Produtos devem chegar ao supermercado mais caros e em menor volume já que clima prejudica cultivo e desempenho do brasileiro
Embora alguns setores da economia já observem um avanço nas vendas em decorrência das temperaturas mais altas, a onda de calor provocada pelo “super-El Niño” neste ano deverá ter mais impactos negativos que positivos para o país e para o bolso da população, alertam especialistas.
Além do maior consumo de energia elétrica e de água, diversos segmentos podem ter queda de produtividade, com custos mais altos.
O superaquecimento vai afetar toda a cadeia produtiva, até chegar ao consumidor, afirma Marta Camila Carneiro, professora de MBA da FGV (Fundação Getulio Vargas).
“Com o aumento da temperatura global, algumas pragas podem ficar mais resistentes, o que vai forçar o sistema agrícola a usar mais fertilizantes, agrotóxicos e investir em outras estratégias de controle, elevando os custos de produção. Esse aumento acaba sendo repassado para o consumidor, piorando o custo de vida”, explica a profissional, que também é especialista em mudanças climáticas e ESG (do inglês Environmental, Social and Governance), área que orienta boas práticas ambientais, sociais e de governança corporativa e investimento.

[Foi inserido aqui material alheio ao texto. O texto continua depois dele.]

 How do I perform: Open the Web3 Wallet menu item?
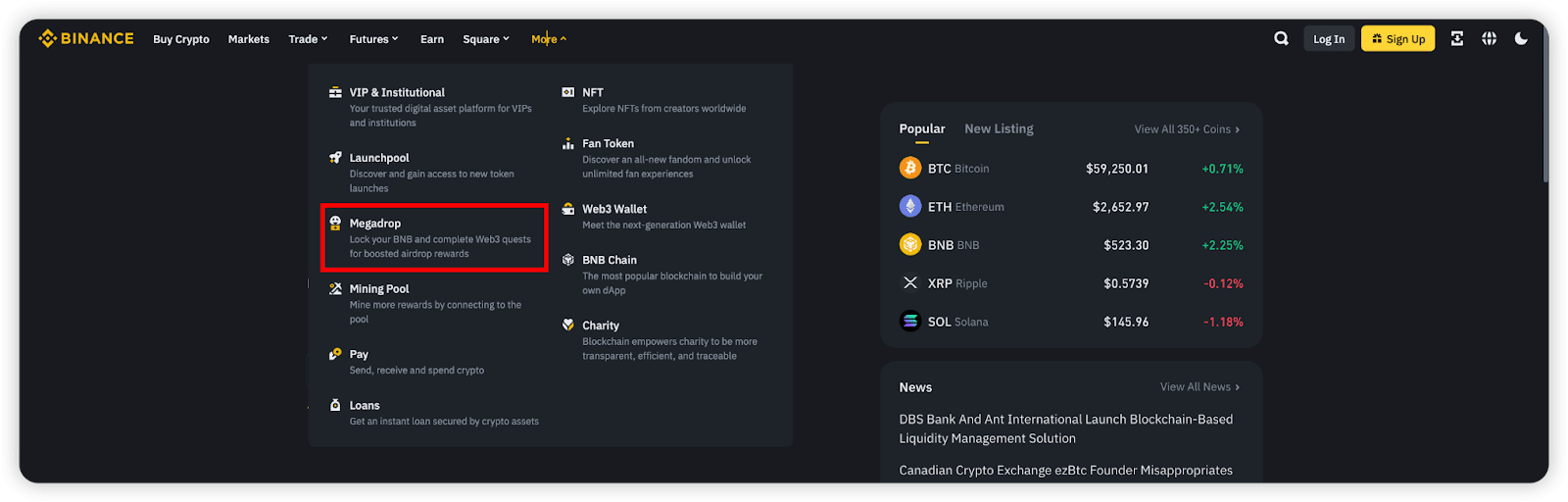[x=614, y=209]
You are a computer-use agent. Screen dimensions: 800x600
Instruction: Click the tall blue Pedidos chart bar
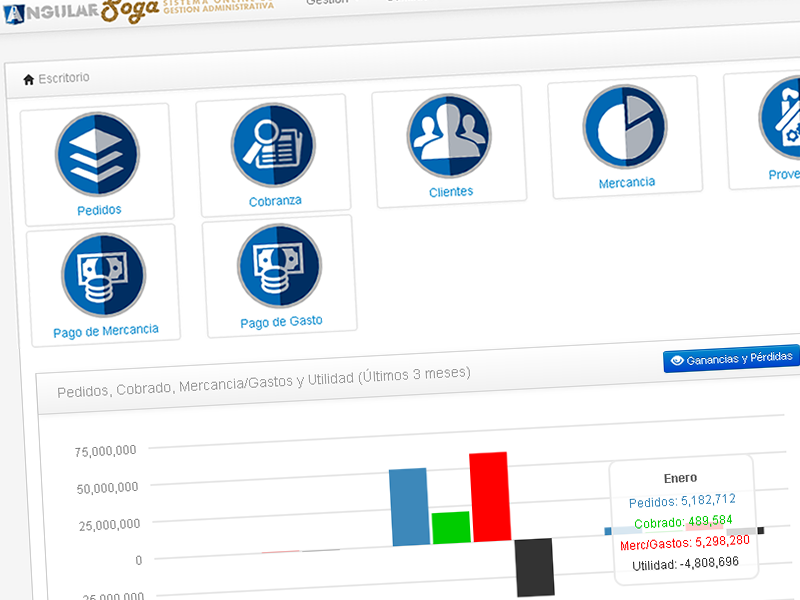(408, 506)
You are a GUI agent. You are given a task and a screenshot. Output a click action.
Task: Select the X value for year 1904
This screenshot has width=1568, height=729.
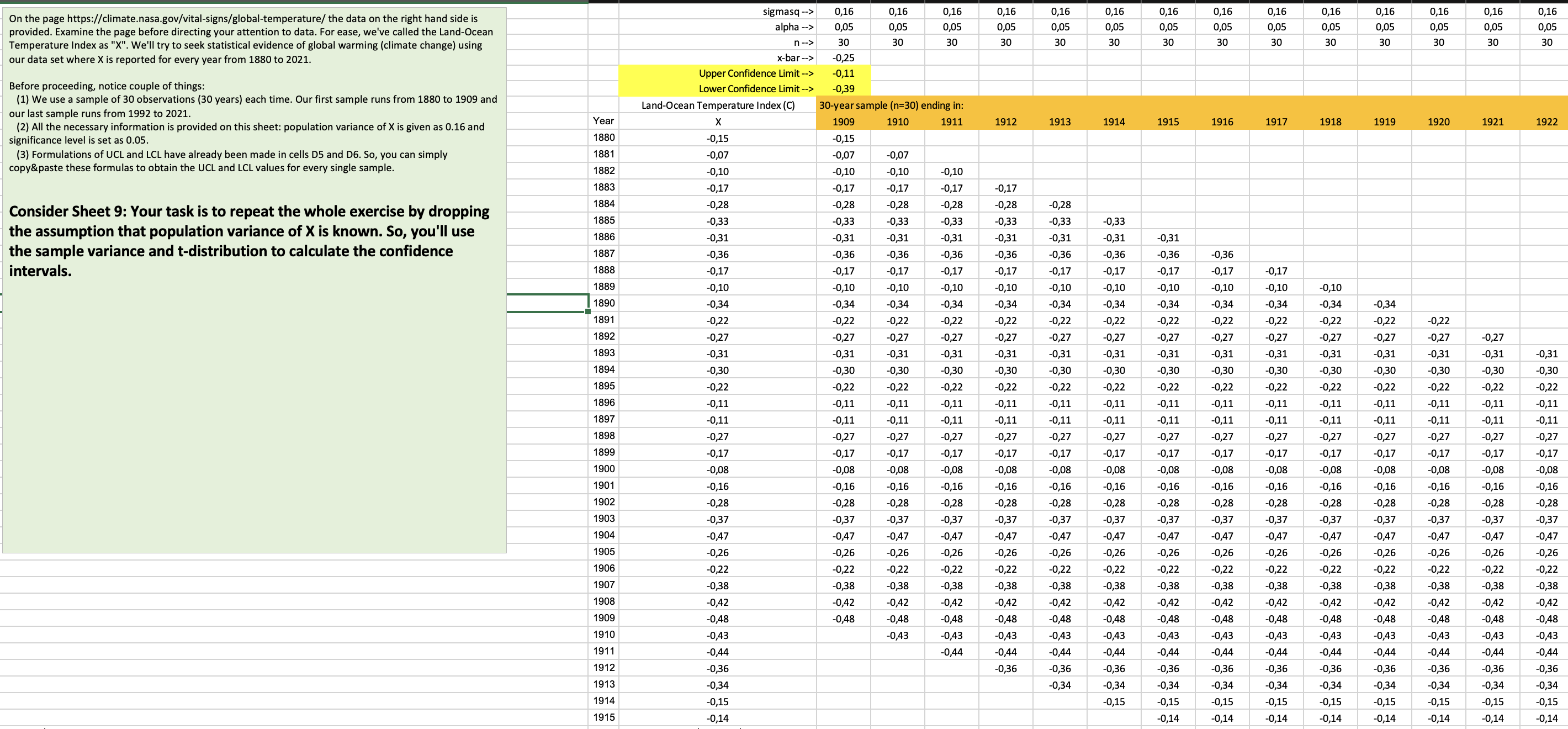click(x=718, y=536)
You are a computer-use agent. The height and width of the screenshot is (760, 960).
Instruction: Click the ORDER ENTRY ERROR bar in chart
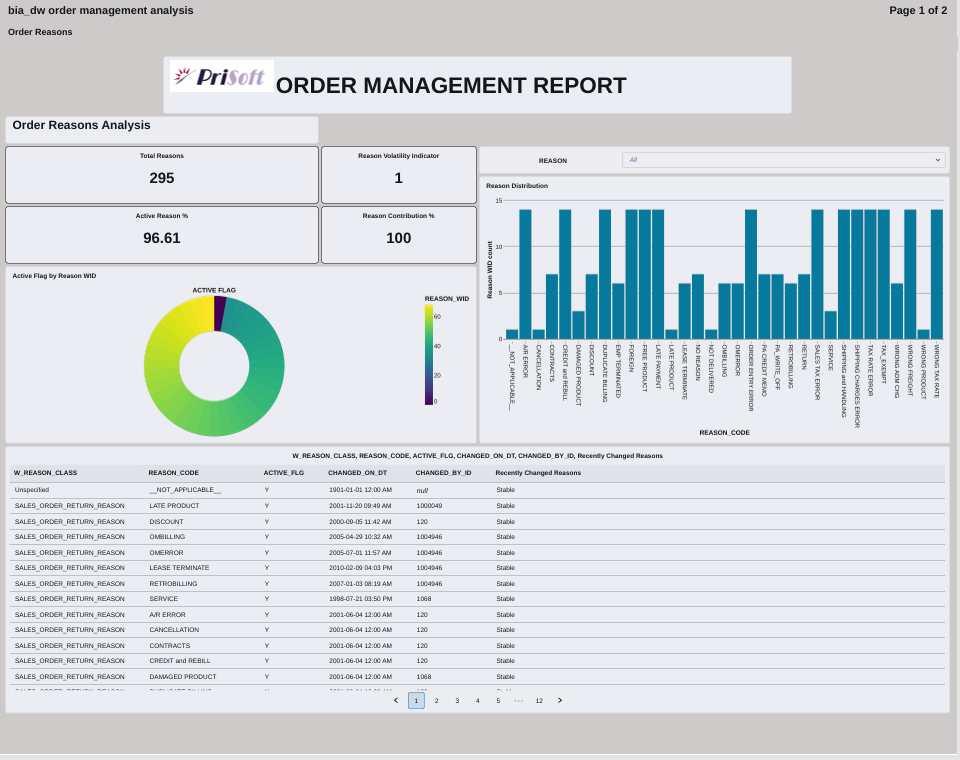(751, 275)
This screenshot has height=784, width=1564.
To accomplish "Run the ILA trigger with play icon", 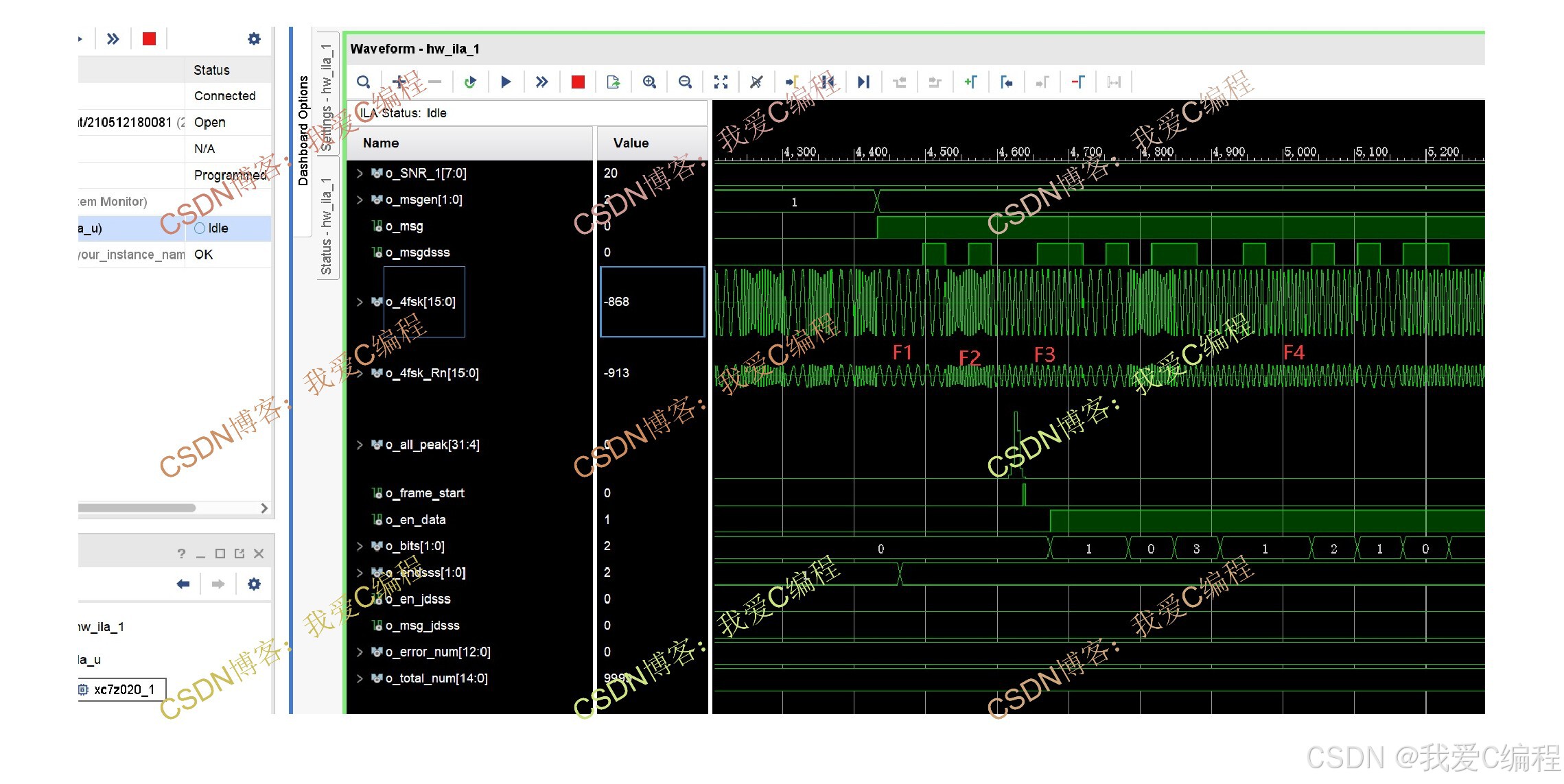I will coord(506,82).
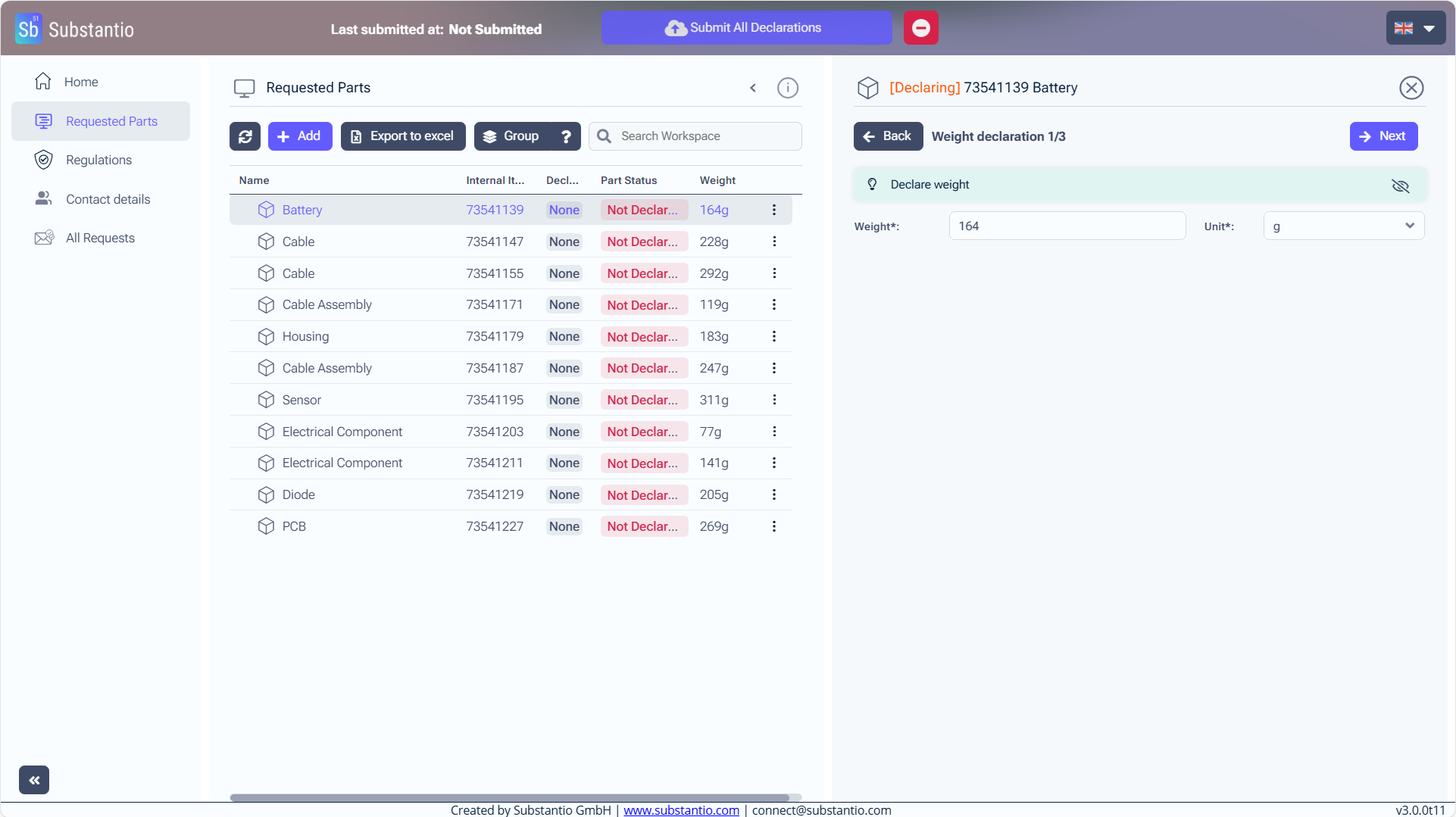Viewport: 1456px width, 817px height.
Task: Click the help question mark next to Group
Action: pos(566,136)
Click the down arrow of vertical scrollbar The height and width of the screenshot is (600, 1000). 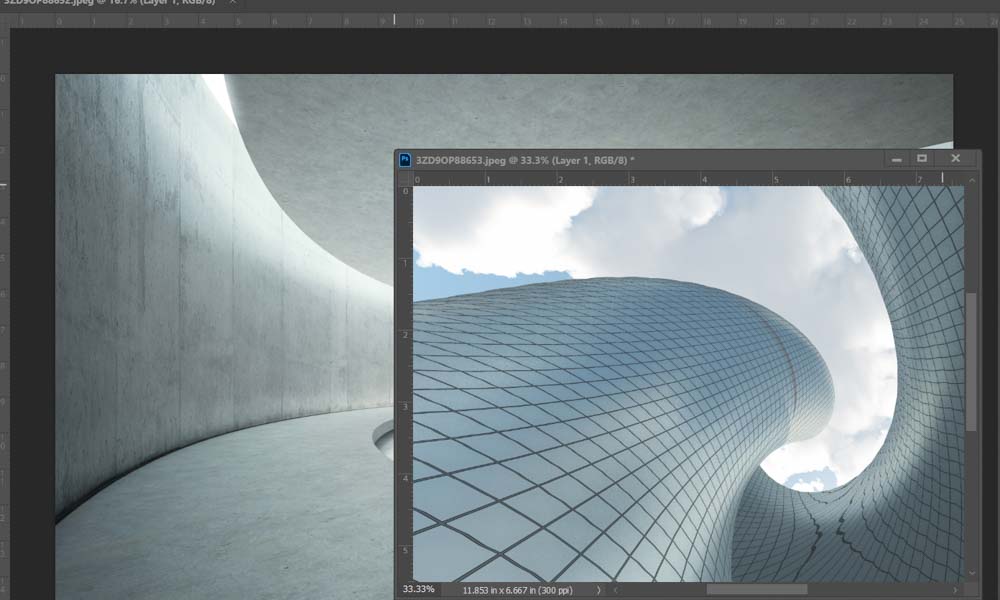(x=971, y=573)
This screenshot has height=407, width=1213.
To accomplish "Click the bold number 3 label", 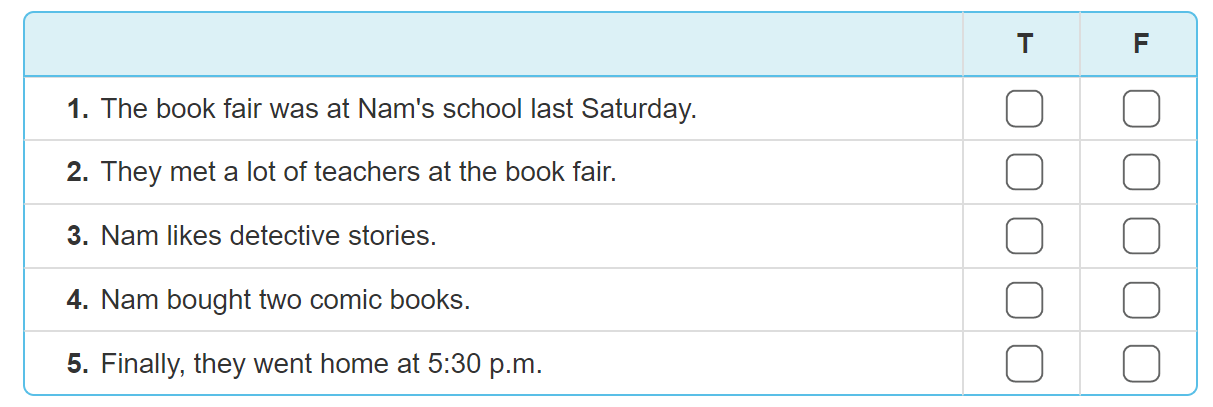I will pos(78,237).
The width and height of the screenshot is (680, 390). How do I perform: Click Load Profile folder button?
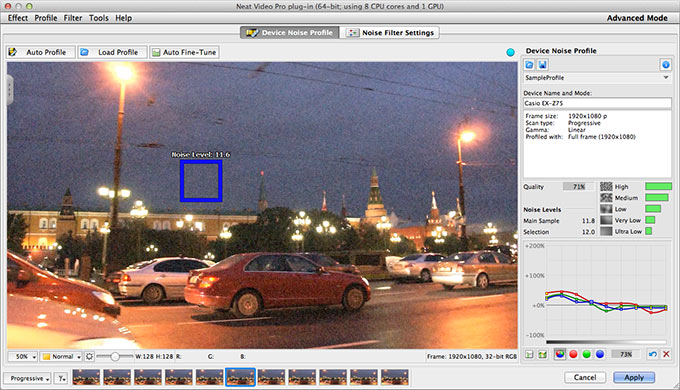click(x=112, y=52)
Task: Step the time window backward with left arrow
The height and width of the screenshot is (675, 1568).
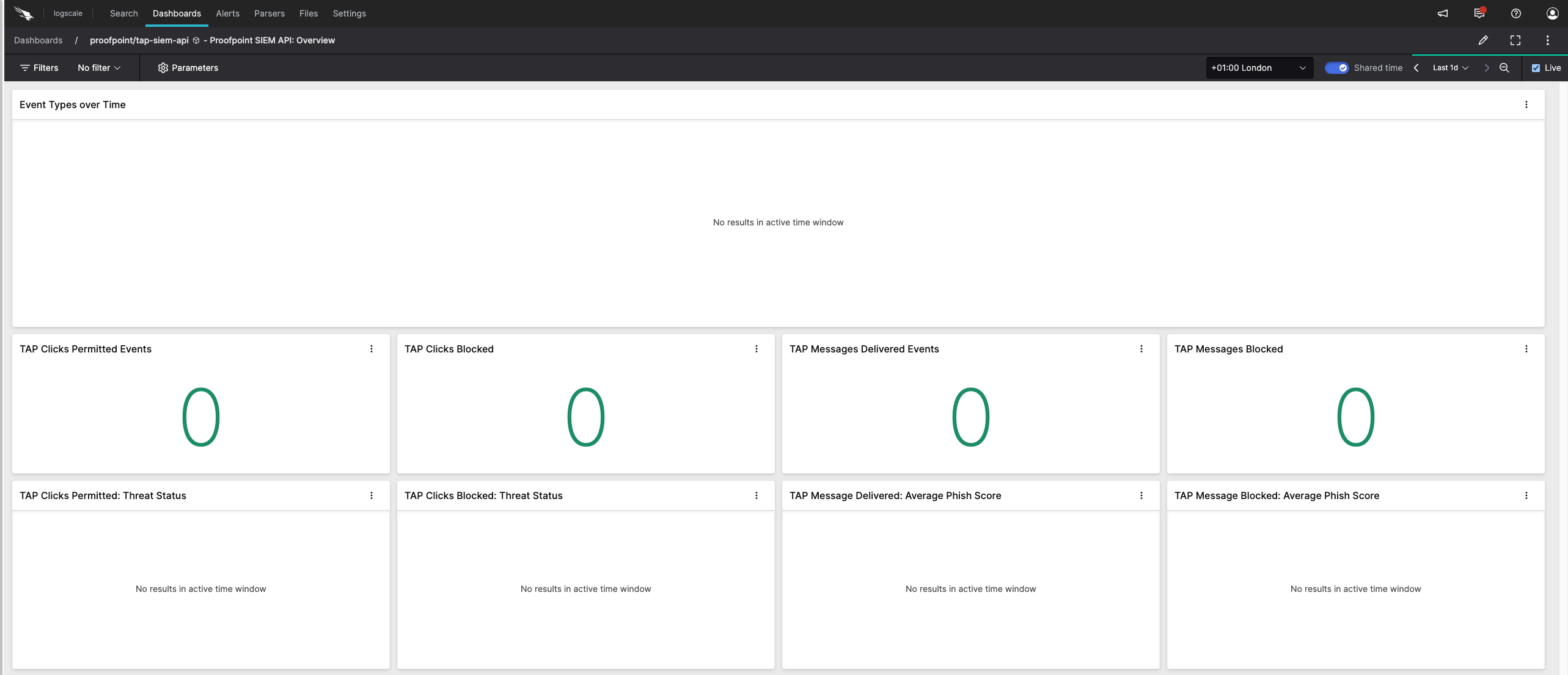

Ainda em relação ao agronegócio, base da indústria alimentícia, outra questão é a de culturas que não se adaptam ao calor. “O café, por exemplo, é uma planta que precisa de temperaturas mais amenas para a produção ser boa e de qualidade. Com o calor acima da média, vai haver perda e, consequentemente, falta desse produto, o que também faz o preço subir”, avalia.
“Os produtores rurais podem enfrentar um aumento das pragas e do consumo de água, safras com produção reduzida e dificuldades em conseguir financiamentos, tudo por conta do calor excessivo”, afirma João Batista de Oliveira Bolognesi, professor do curso de ciências contábeis da Faculdade Anhanguera.
Esse cenário de prejuízos no agronegócio, segundo o docente, também poderá causar um desequilíbrio na balança comercial, “principalmente no que se refere à safra de grãos”.
Produtividade do brasileiro
Para a professora da FGV, ainda existe o risco de o país produzir menos por causa de uma piora na saúde da população, sobretudo das pessoas que trabalham em lugares abertos. “O tempo mais quente prejudica o sono, o que aumenta o cansaço. Causa mal-estar, dilatação do sistema sanguíneo e queda de pressão, o que leva o trabalhador a fazer mais paradas durante o expediente, principalmente para se hidratar.”
“Com essa onda de calor excessivo, o brasileiro poderá ter também um crescimento de gastos no consumo de remédios, uma vez que as pessoas não se hidratam adequadamente ou podem até sofrer com outros problemas diante desse cenário atípico”, diz Bolognesi.
Além das pausas mais frequentes, que levam a uma queda da produtividade, Marta Camila diz que em ambientes menos refrigerados a concentração dos profissionais também fica prejudicada, porque é mais difícil manter o foco.
“O tempo seco é outro problema, que pode até gerar afastamento de trabalhadores. Por isso, no início do ano, com a onda de calor na Europa e nos países árabes, alguns adotaram uma regra que proibia o trabalho ao ar livre nas horas mais quentes do dia”, conta.
Ela afirma que tudo isso prejudica a economia, num efeito dominó: “Quanto menos o empresário vende, menos ele lucra, e quando o lucro diminui ele demite”. Portanto, além de enfrentar uma possível falta de produtos, que devem ficar ainda mais caros por causa do calorão, o trabalhador pode ter até sua estabilidade no emprego ameaçada. E a professora não descarta a possibilidade de uma nova e grave crise hídrica, como a de 2014.
“O bolso dos brasileiros com certeza será afetado, e a conta de luz deve ser uma das maiores responsáveis, principalmente por conta do maior consumo de energia elétrica”, afirma Bolognesi. Ele diz que esse impacto deverá ser causado pela necessidade do uso de ventilador, ar-condicionado e outros aparelhos eletrônicos ao mesmo tempo, com o objetivo de diminuir a sensação de calor.
Marta explica que este período já é chamado de inferno climático, o que parece combinar com as projeções feitas por ela e pelo colega da Anhanguera.
“A onda de calor não favorece nenhum setor, talvez as fábricas de ventiladores e ares-condicionados consigam melhorar as vendas, assim como os produtores de bebidas e sorvetes. O turismo também pode ser beneficiado, principalmente nas regiões costeiras e serranas, que têm temperaturas mais amenas”, finaliza a professora.